For the data below, give again exactly the lines from the one containing "Pemerintahan (215, 383)" through the one containing "Hukrim (625, 383)", both ends included, and no others.

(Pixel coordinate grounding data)
------------------------------------
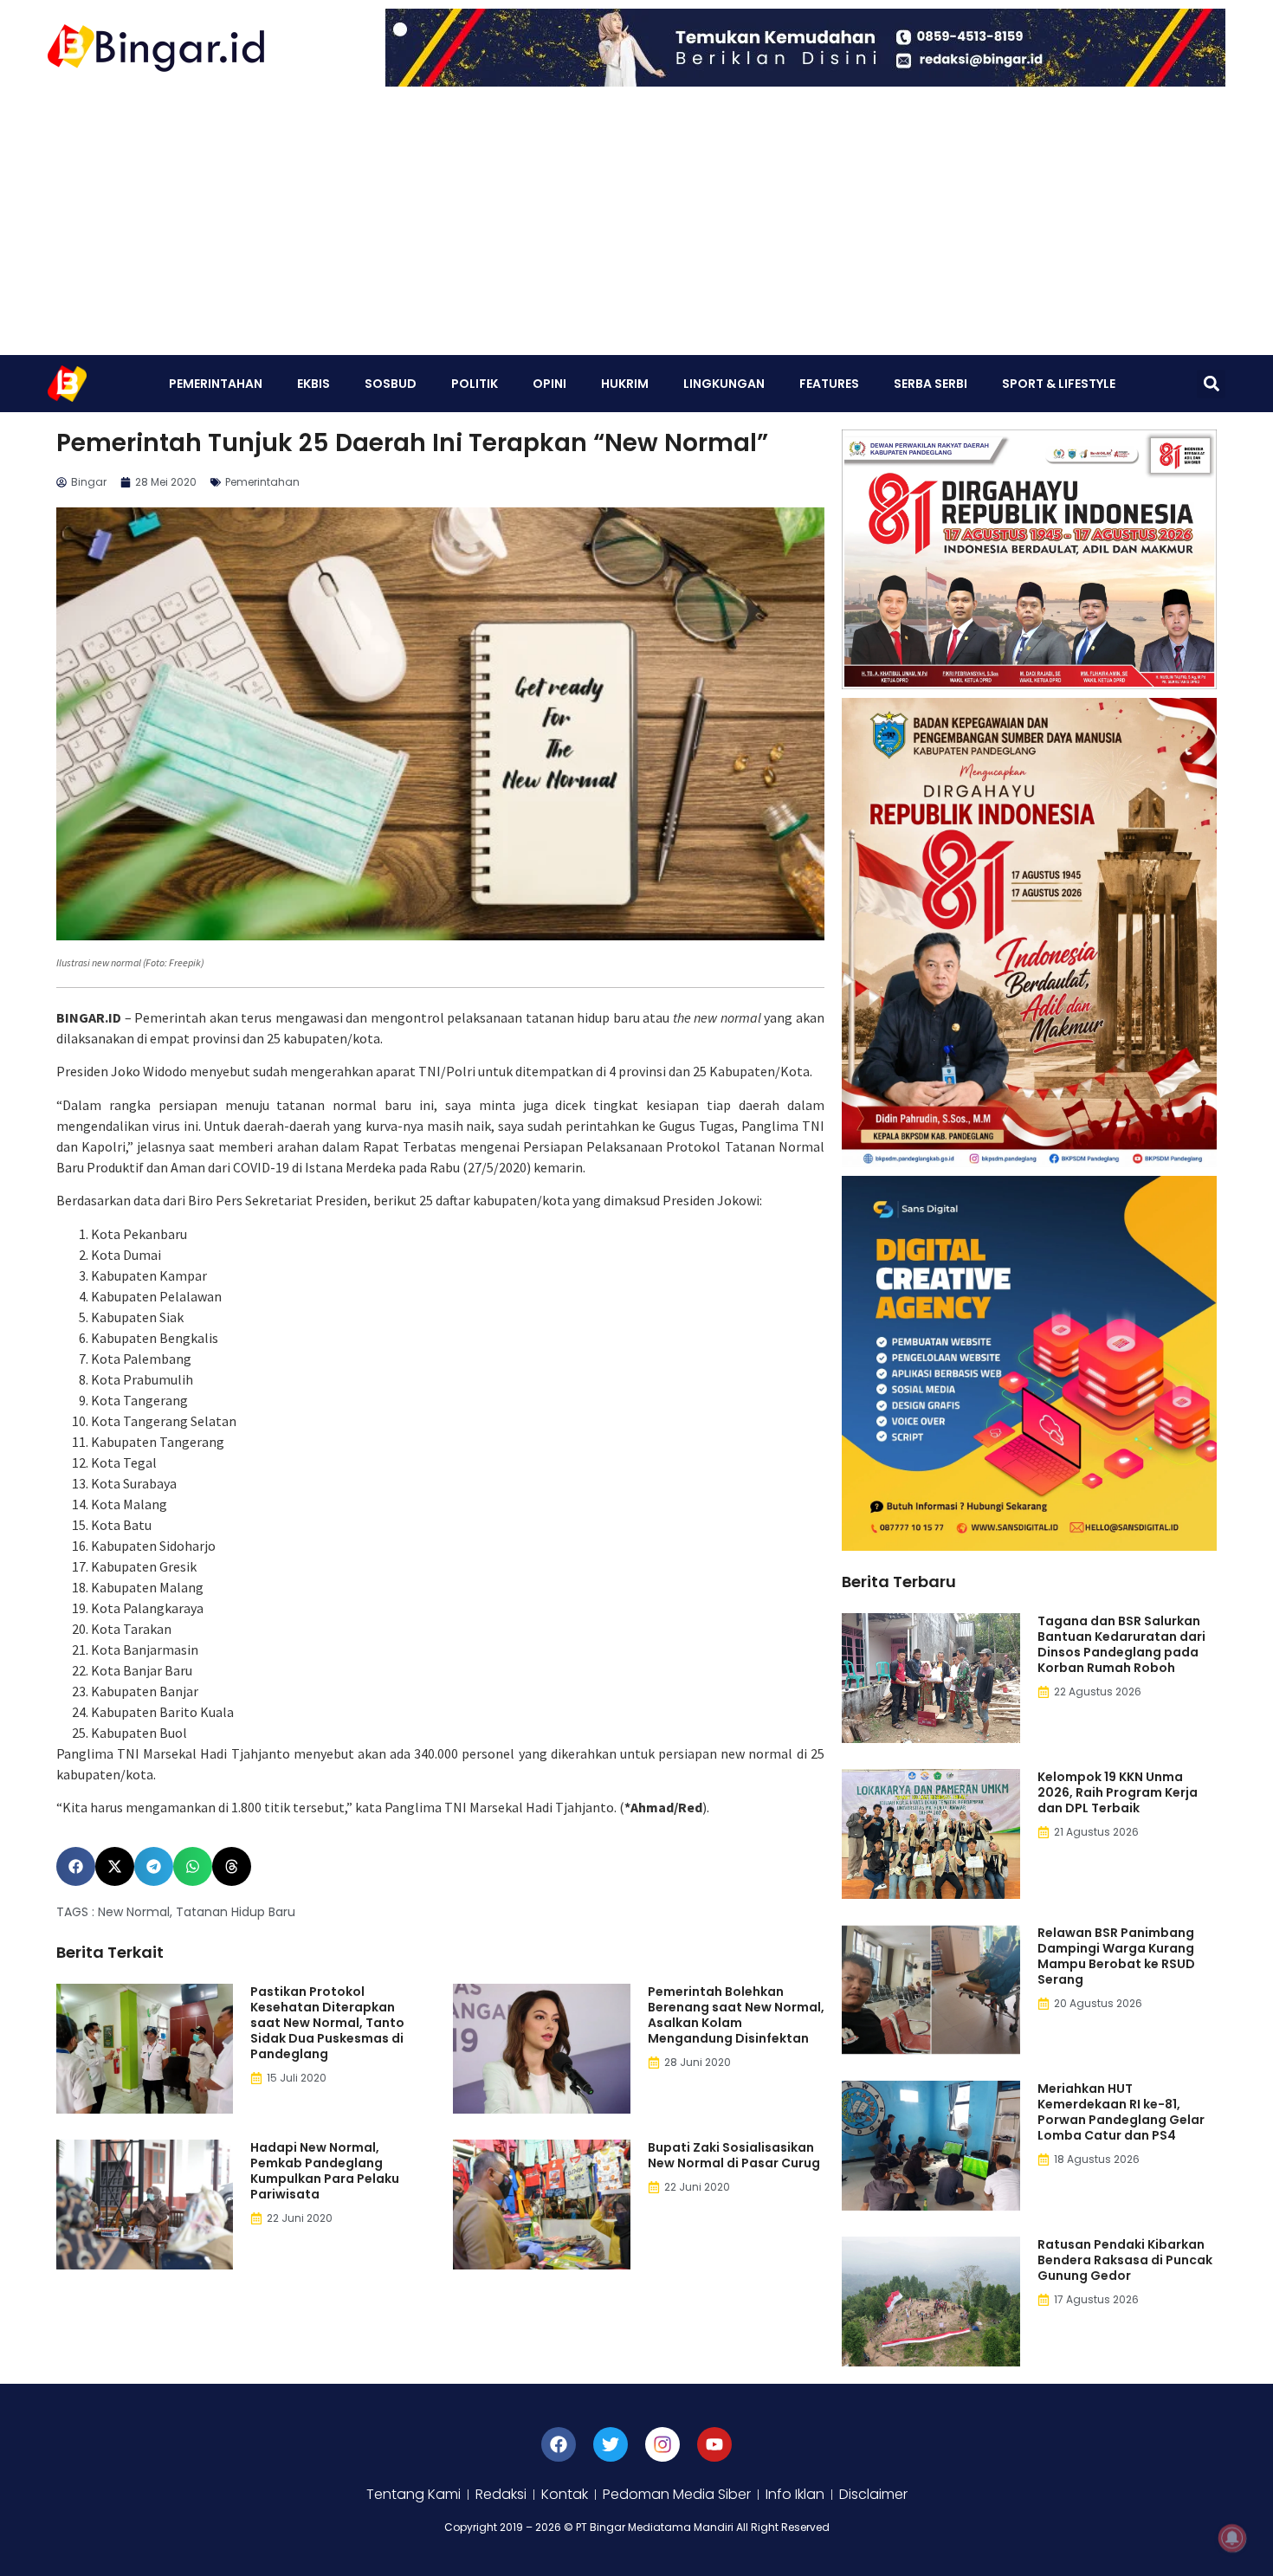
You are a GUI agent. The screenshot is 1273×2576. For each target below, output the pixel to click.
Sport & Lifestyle (1058, 383)
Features (829, 383)
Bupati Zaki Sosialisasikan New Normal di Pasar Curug (734, 2155)
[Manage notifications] (1232, 2538)
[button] (1211, 384)
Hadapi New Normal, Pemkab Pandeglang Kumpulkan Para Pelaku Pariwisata (324, 2171)
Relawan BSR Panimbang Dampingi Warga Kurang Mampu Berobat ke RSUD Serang (1116, 1956)
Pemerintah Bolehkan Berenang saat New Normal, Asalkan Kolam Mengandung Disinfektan (736, 2015)
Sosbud (391, 383)
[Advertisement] (636, 225)
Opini (549, 383)
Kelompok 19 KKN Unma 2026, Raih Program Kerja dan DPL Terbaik (1117, 1792)
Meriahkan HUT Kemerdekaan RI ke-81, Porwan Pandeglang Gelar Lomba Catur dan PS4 (1121, 2112)
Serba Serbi (930, 383)
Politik (474, 383)
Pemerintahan (215, 383)
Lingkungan (724, 383)
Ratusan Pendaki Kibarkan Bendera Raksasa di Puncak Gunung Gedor (1124, 2260)
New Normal (134, 1912)
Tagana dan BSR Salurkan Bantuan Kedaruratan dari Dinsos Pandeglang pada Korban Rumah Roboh (1121, 1644)
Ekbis (313, 383)
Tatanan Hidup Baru (235, 1912)
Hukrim (625, 383)
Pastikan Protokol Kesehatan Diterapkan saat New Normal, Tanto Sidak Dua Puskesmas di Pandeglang (327, 2023)
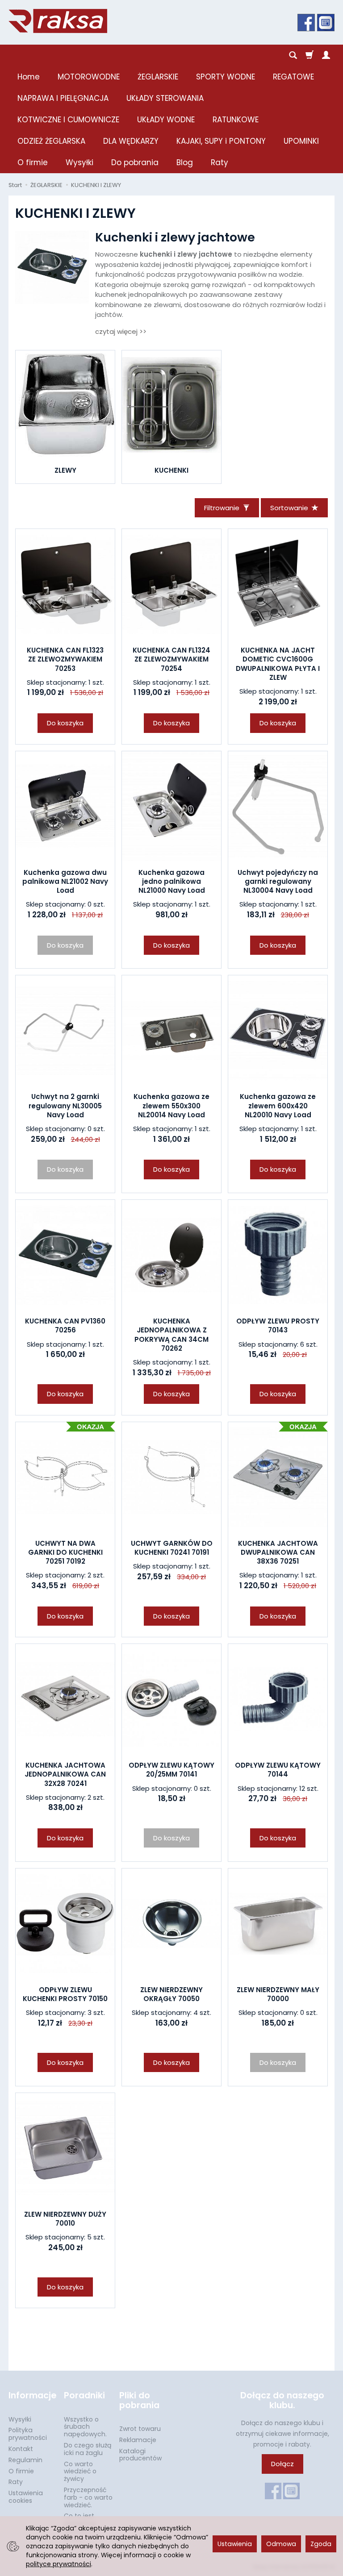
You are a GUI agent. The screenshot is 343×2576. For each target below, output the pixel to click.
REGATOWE (293, 76)
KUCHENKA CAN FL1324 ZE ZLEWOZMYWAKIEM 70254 (171, 659)
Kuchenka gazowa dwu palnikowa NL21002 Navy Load (65, 881)
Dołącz (282, 2463)
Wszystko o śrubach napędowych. (85, 2427)
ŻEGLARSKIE (158, 76)
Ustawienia (235, 2543)
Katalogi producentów (140, 2455)
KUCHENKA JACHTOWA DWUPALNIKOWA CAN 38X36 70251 (278, 1552)
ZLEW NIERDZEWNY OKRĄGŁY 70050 (171, 1994)
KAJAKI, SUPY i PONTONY (221, 141)
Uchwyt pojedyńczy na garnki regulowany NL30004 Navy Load (278, 881)
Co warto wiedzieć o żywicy (80, 2471)
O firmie (32, 162)
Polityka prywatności (27, 2434)
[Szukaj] (292, 55)
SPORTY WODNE (225, 76)
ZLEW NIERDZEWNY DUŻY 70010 (65, 2219)
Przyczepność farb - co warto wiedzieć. (88, 2497)
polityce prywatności (58, 2563)
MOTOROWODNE (89, 76)
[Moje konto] (326, 55)
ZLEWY (65, 470)
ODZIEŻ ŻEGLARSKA (51, 141)
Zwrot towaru (140, 2428)
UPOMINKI (301, 141)
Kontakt (20, 2448)
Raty (219, 162)
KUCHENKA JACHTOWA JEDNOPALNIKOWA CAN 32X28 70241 (65, 1774)
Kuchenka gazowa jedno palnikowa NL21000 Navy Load (171, 881)
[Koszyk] (309, 55)
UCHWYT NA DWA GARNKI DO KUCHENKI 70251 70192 (65, 1552)
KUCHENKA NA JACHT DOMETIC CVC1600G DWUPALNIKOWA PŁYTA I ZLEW (278, 663)
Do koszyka (65, 723)
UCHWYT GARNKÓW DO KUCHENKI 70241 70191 (172, 1548)
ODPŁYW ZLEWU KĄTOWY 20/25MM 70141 (171, 1769)
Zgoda (320, 2543)
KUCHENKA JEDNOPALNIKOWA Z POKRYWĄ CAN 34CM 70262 (171, 1334)
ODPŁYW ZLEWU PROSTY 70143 (277, 1325)
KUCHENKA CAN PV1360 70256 (65, 1325)
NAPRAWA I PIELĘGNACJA (63, 98)
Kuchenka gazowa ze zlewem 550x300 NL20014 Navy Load (171, 1105)
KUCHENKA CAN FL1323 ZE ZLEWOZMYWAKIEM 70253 (65, 659)
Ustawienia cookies (25, 2497)
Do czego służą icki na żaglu (87, 2449)
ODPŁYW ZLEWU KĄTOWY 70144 (278, 1769)
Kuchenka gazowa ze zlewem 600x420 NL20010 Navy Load (278, 1105)
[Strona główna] (57, 21)
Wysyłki (79, 162)
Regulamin (25, 2459)
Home (28, 76)
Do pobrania (135, 162)
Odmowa (281, 2543)
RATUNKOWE (236, 119)
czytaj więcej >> (120, 331)
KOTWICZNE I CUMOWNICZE (68, 119)
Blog (184, 162)
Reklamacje (137, 2439)
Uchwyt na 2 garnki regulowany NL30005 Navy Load (65, 1105)
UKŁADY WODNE (166, 119)
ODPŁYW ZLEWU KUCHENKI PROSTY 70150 (65, 1994)
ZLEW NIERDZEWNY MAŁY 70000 (278, 1994)
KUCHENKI (171, 470)
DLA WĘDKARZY (131, 141)
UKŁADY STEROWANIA (165, 98)
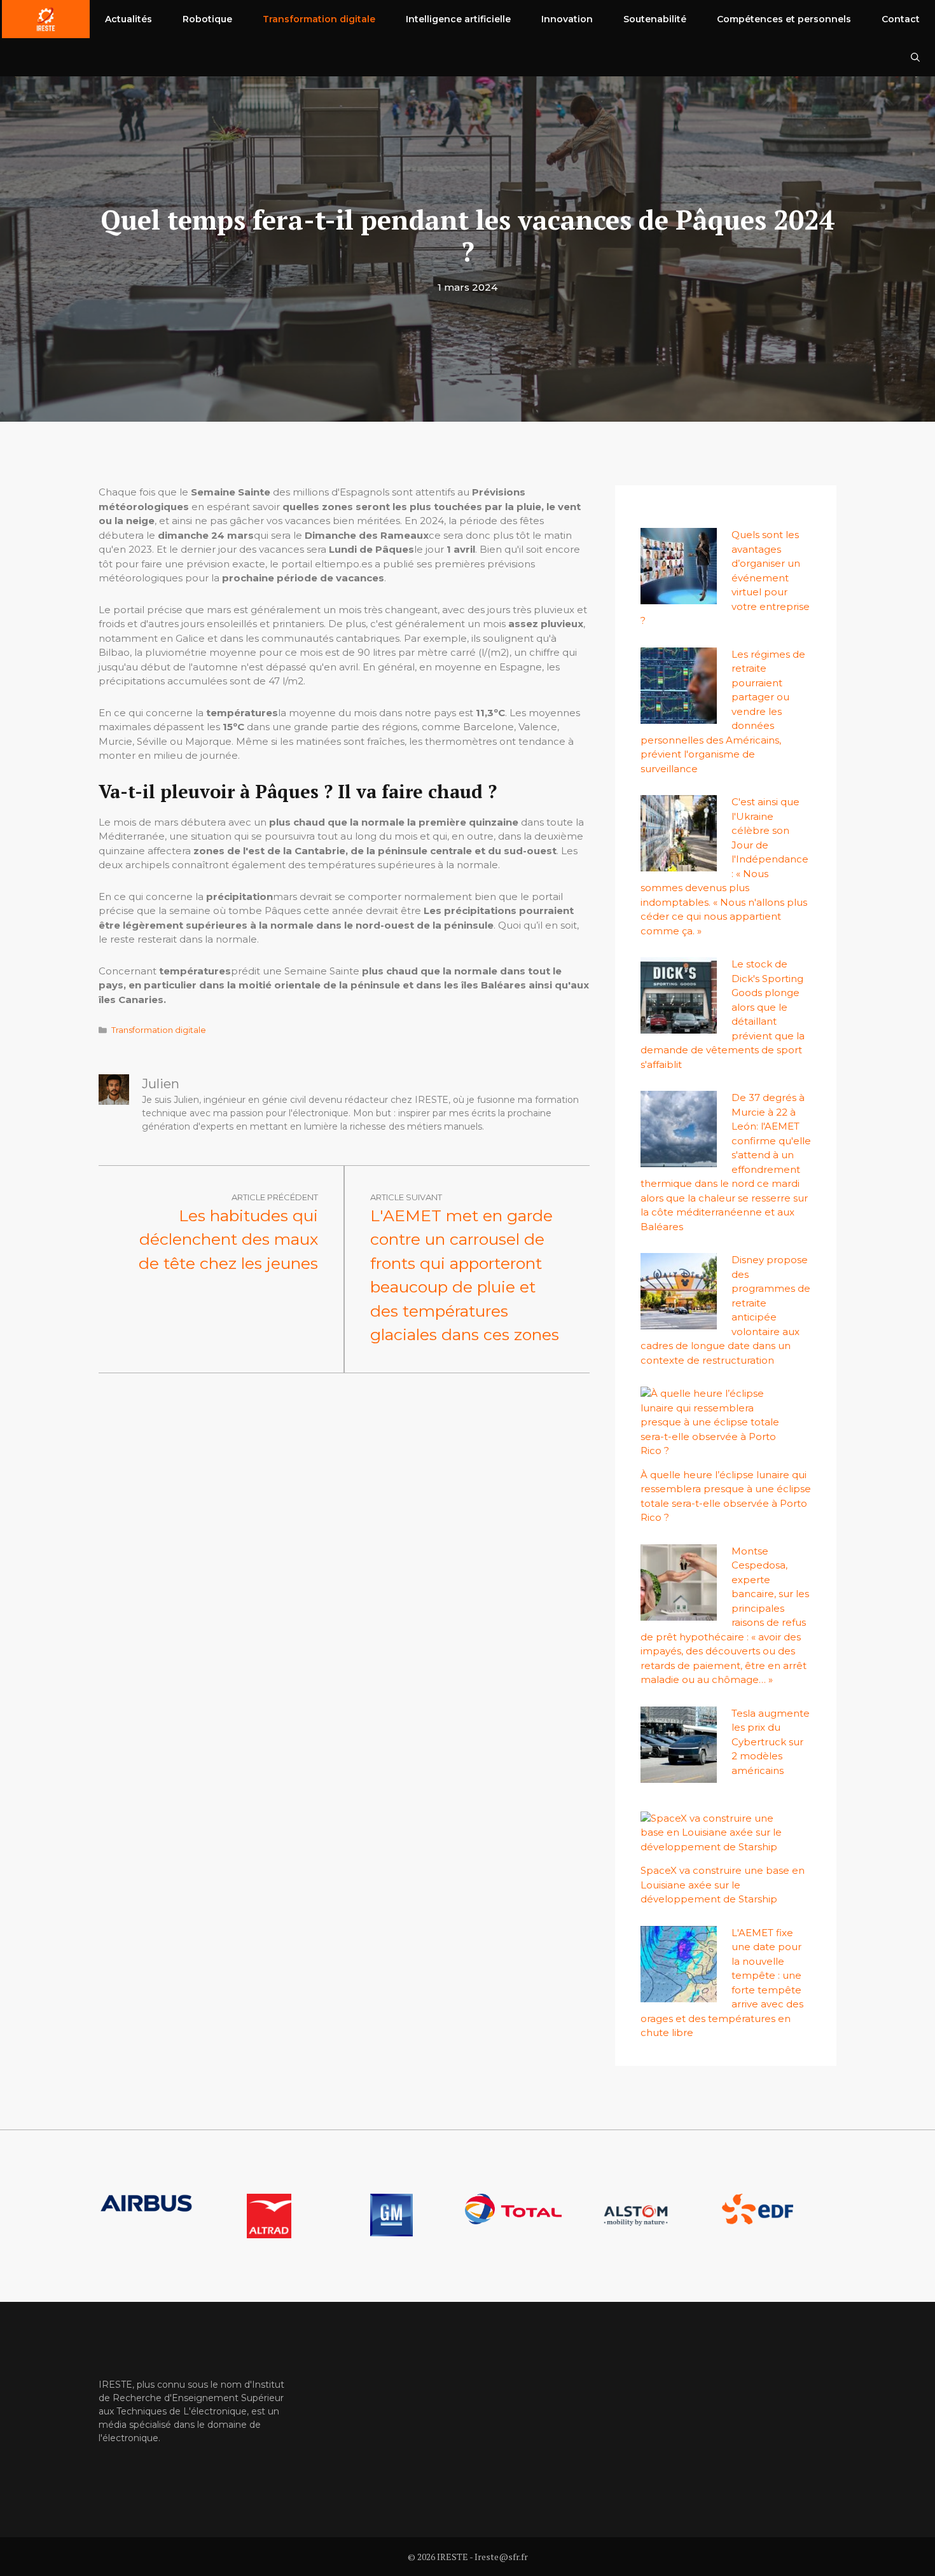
------------------------------------
**Result of the task:**
Pemerintahan (215, 383)
Lingkungan (724, 383)
Ratusan Pendaki Kibarkan Bendera Raksasa di Puncak Gunung Gedor (1124, 2260)
New Normal (134, 1912)
Tagana dan BSR Salurkan Bantuan Kedaruratan dari Dinsos Pandeglang pada Korban Rumah Roboh (1121, 1644)
Ekbis (313, 383)
Tatanan Hidup Baru (235, 1912)
Hukrim (625, 383)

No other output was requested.